Orang Ukraina itu menambahkan bahwa dia dan rekan senegaranya akan melanjutkan posisi mereka.
“Saya tidak akan menjual negara saya untuk orang-orang seperti orang-orang,” katanya.
Untuk memenangkan perang ini, kami orang Ukraina tetap BERSATU. Di medan perang dan di lapangan tenis 🇺🇦✊🏼 https://t.co/xH1GIMySWb
— Elina Monfils (@ElinaSvitolina) 2 Juni 2023
Politik menjadi pusat perhatian
Svitolina mengatakan Sabalenka juga harus didenda karena menolak menghadiri konferensi pers wajib setelah dua pertandingan sebelumnya.
Dua tahun lalu, mantan petenis nomor satu dunia Naomi Osaka didenda $15.000 karena gagal memenuhi kewajiban media Prancis Terbuka.
“Itu harus sama untuk semua orang. Sebagai contoh, Naomi didenda terakhir kali dan kali ini tidak ada denda untuk pemain yang juga melewatkan konferensi pers,” kata Svitolina.
“Saya punya masalah, saya juga punya masalah dengan pertanyaan tentang Novak (Djokovic), tentang pernyataannya tentang Kosovo. Jadi aku tidak melarikan diri.”

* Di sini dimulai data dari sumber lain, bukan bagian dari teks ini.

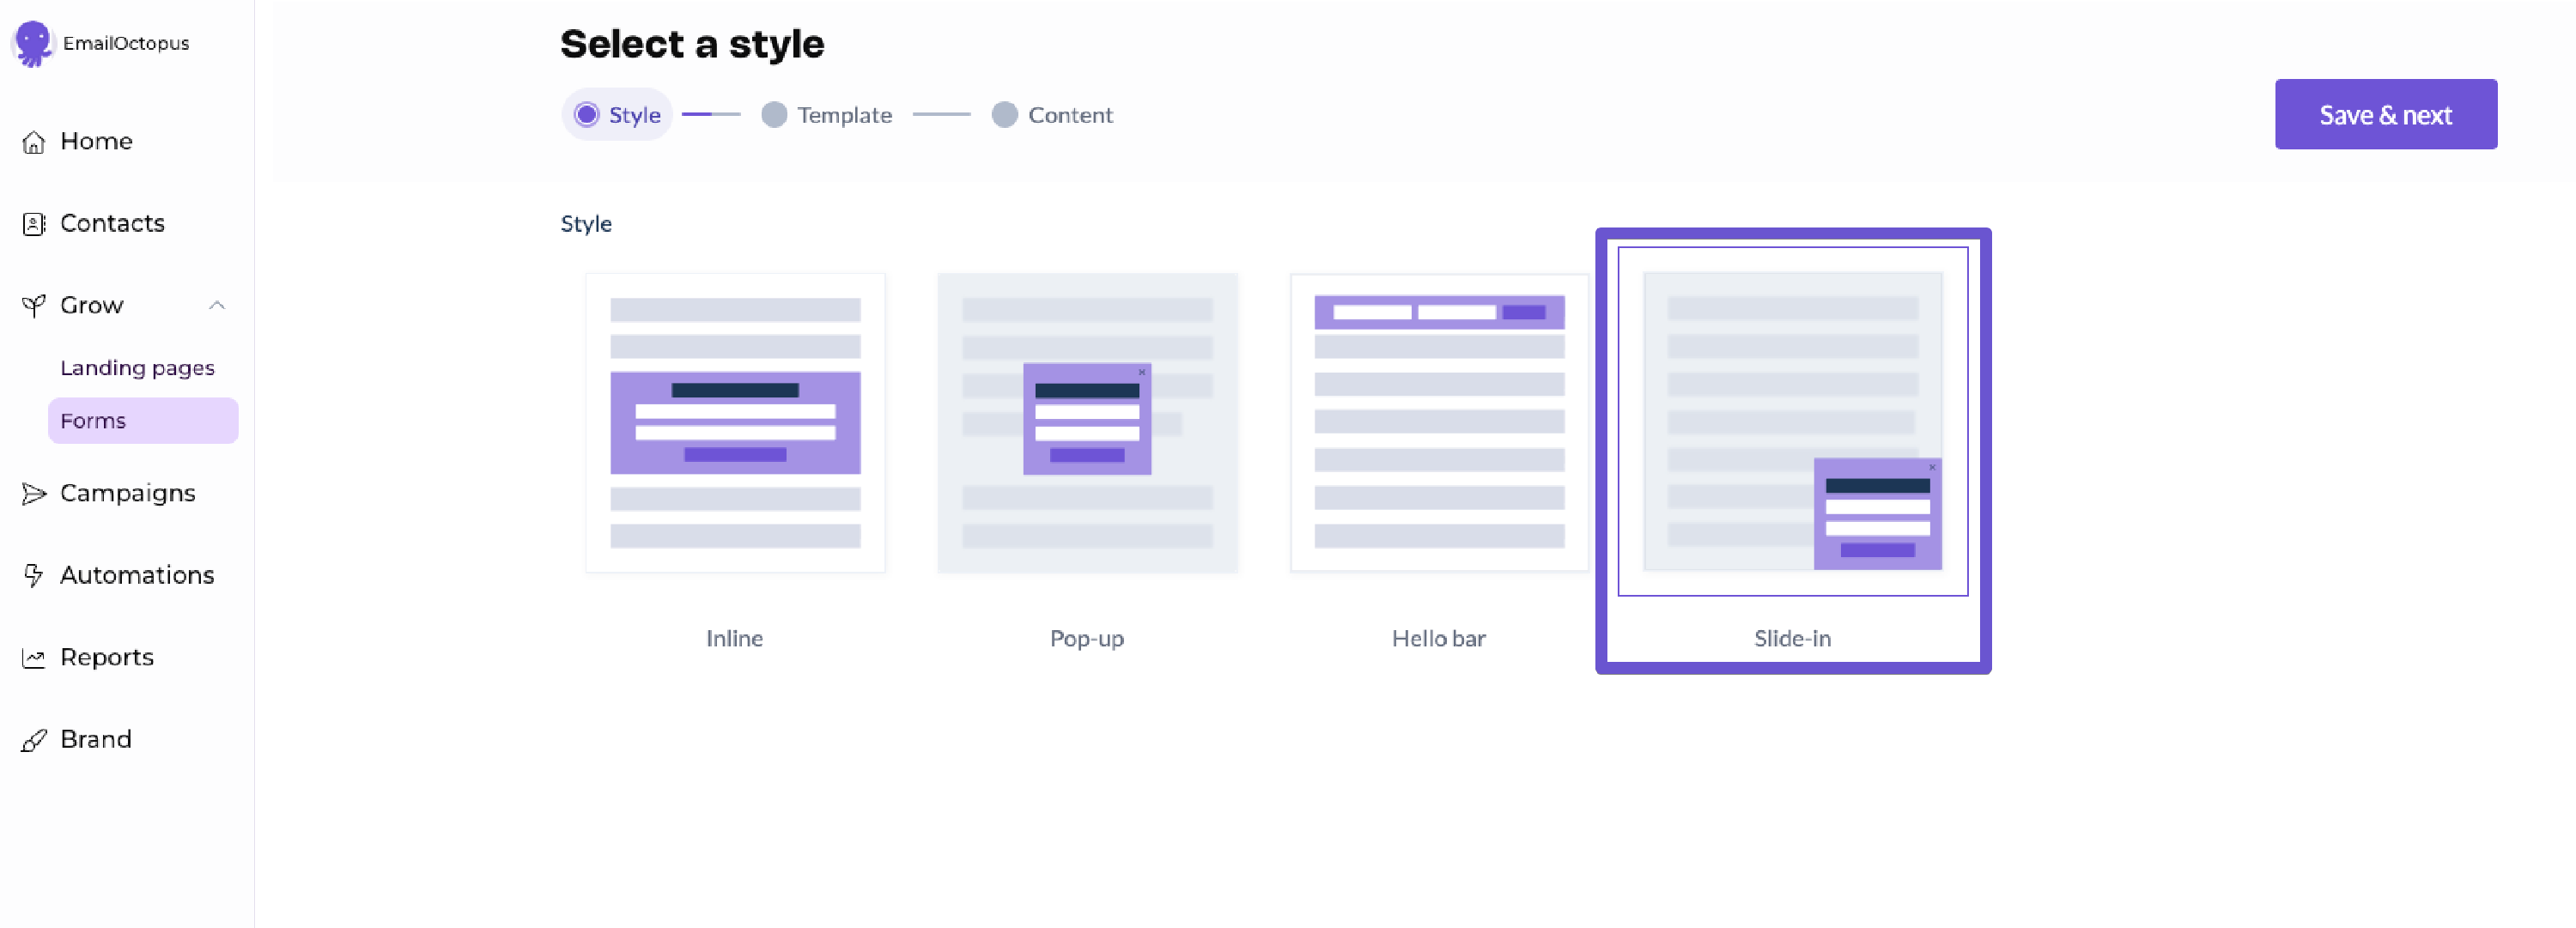Click the Contacts address book icon

pos(34,224)
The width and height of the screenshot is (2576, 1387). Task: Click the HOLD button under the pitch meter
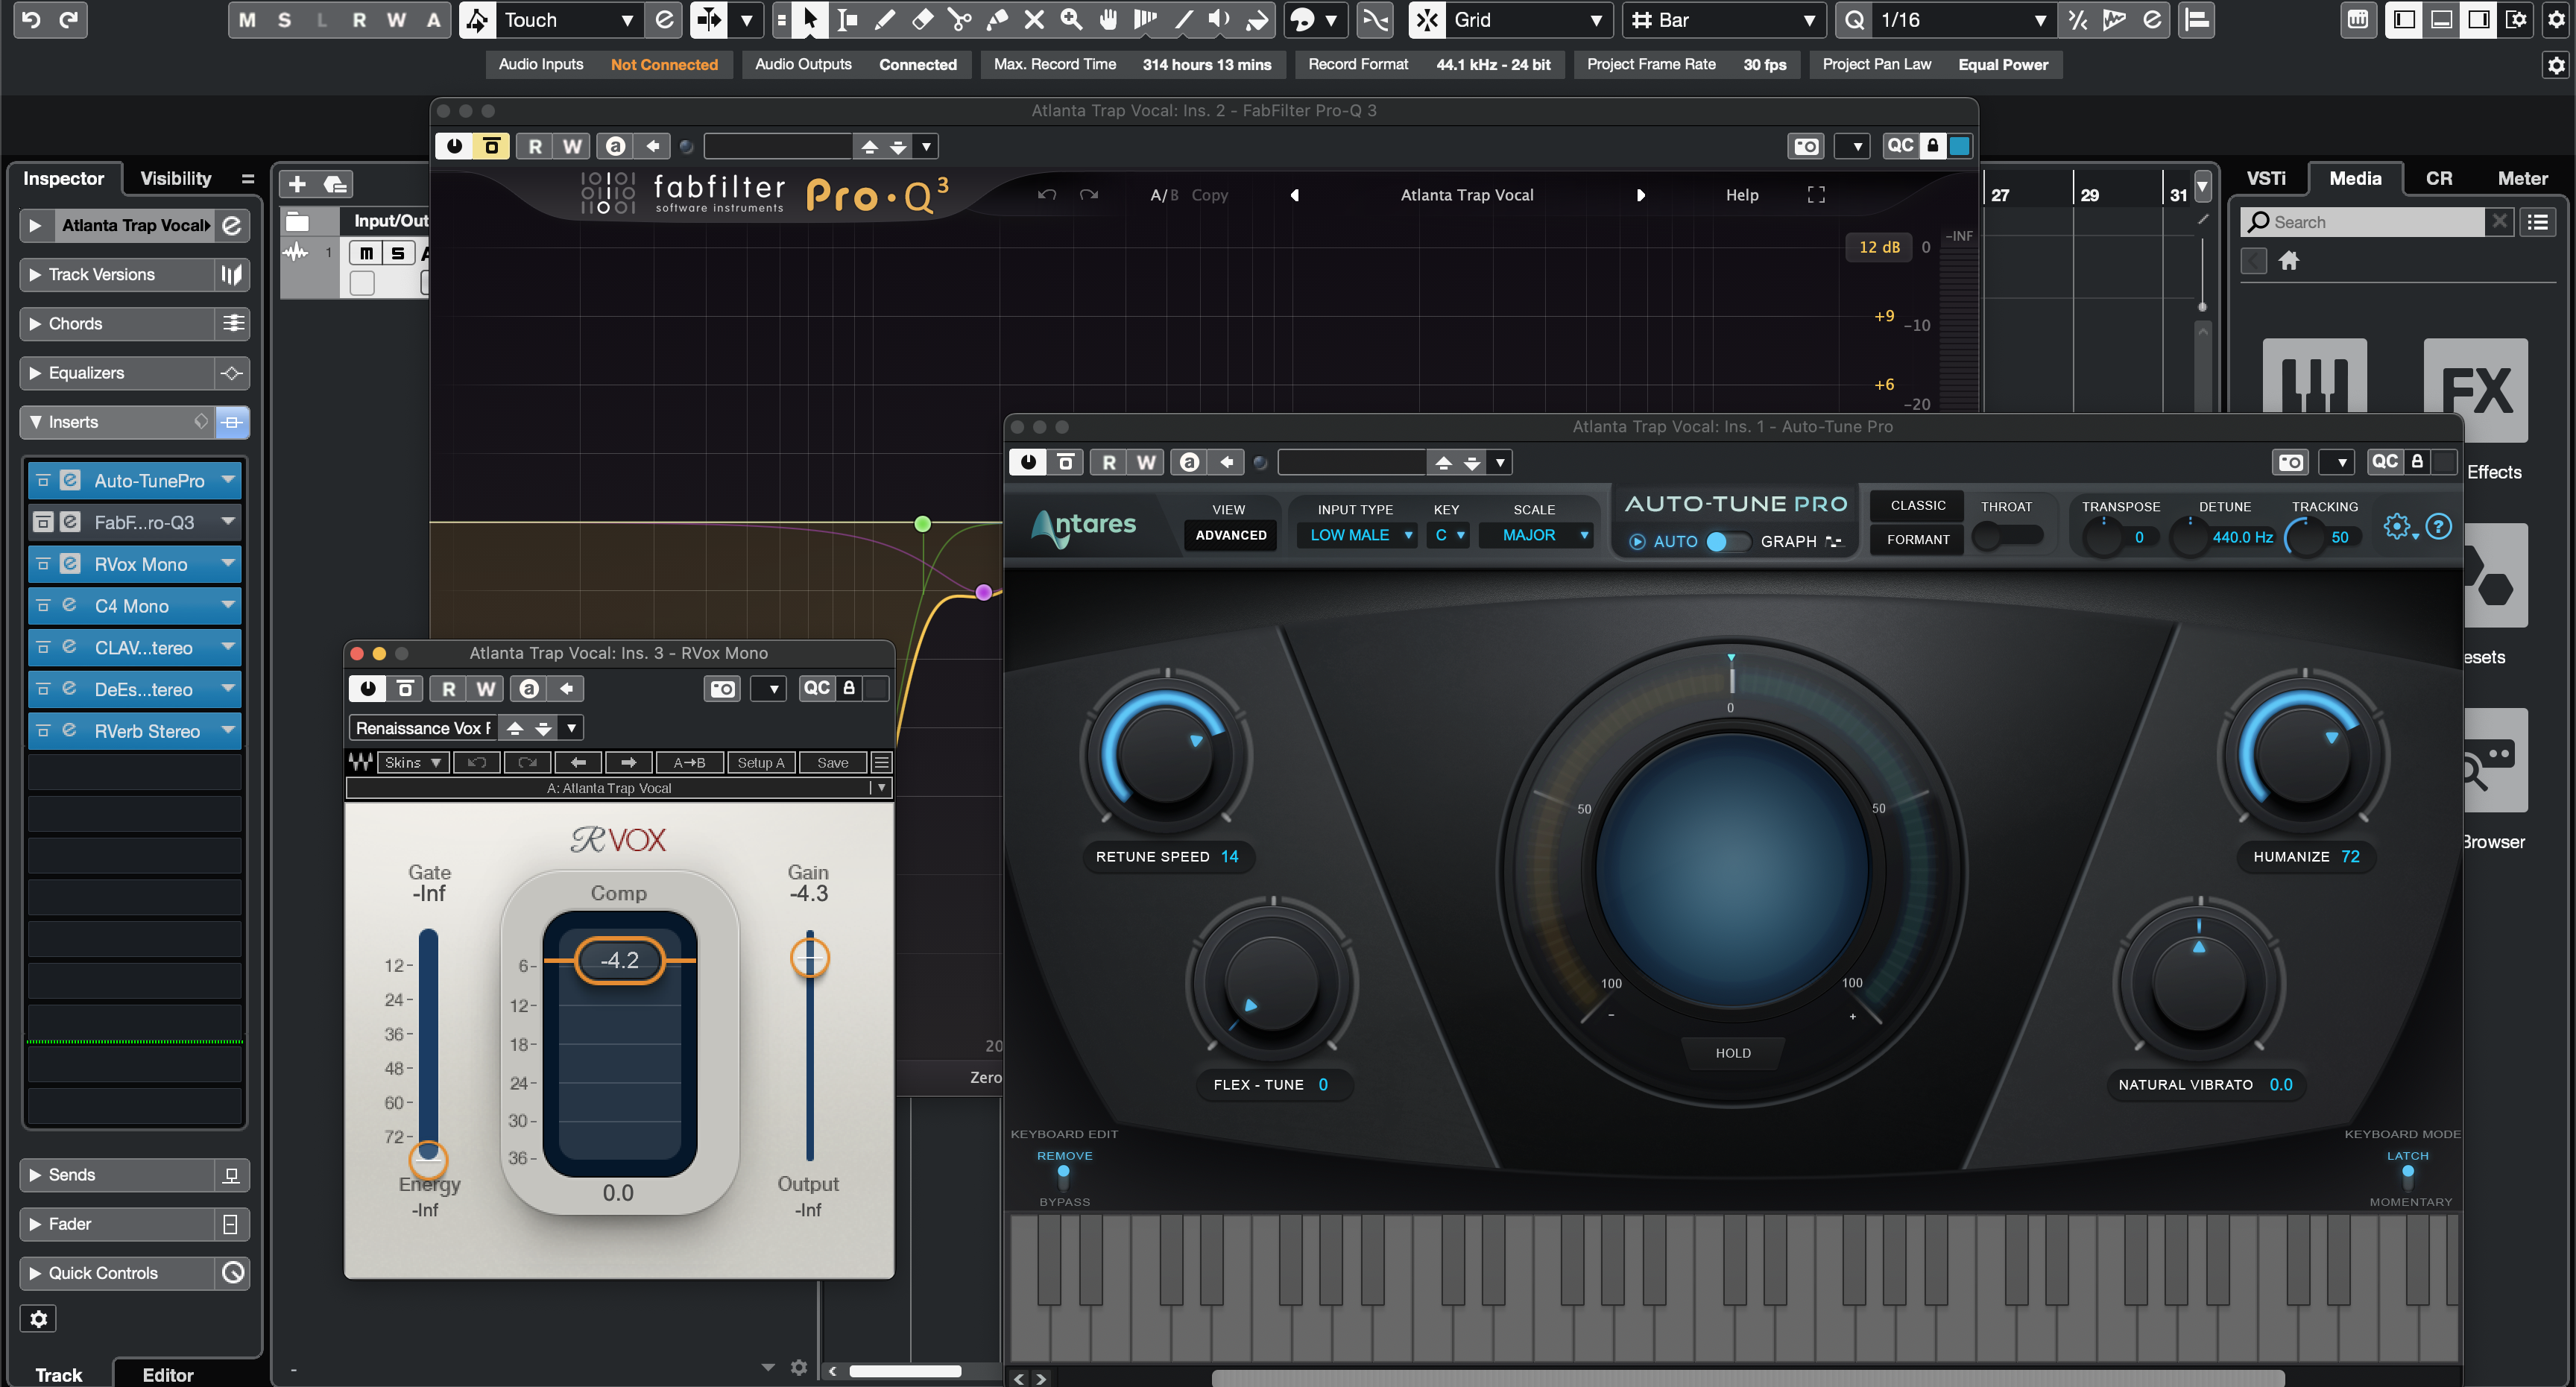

Pekan lalu, petenis Serbia Novak Djokovic memicu kontroversi di turnamen tersebut setelah memberi isyarat pada gejolak baru-baru ini antara Serbia dan Kosovo.
“Kosovo adalah jantung Serbia. Hentikan kekerasan,” tulis petenis nomor tiga dunia dan pemenang 22 gelar Grand Slam di lensa kamera dalam bahasa Serbia setelah kemenangannya di putaran pertama melawan Aleksandar Kovacevic, dari Amerika Serikat.
Komentarnya dikritik oleh pejabat olahraga di Prancis dan Kosovo, yang menuduhnya mempromosikan “propaganda nasionalis Serbia”.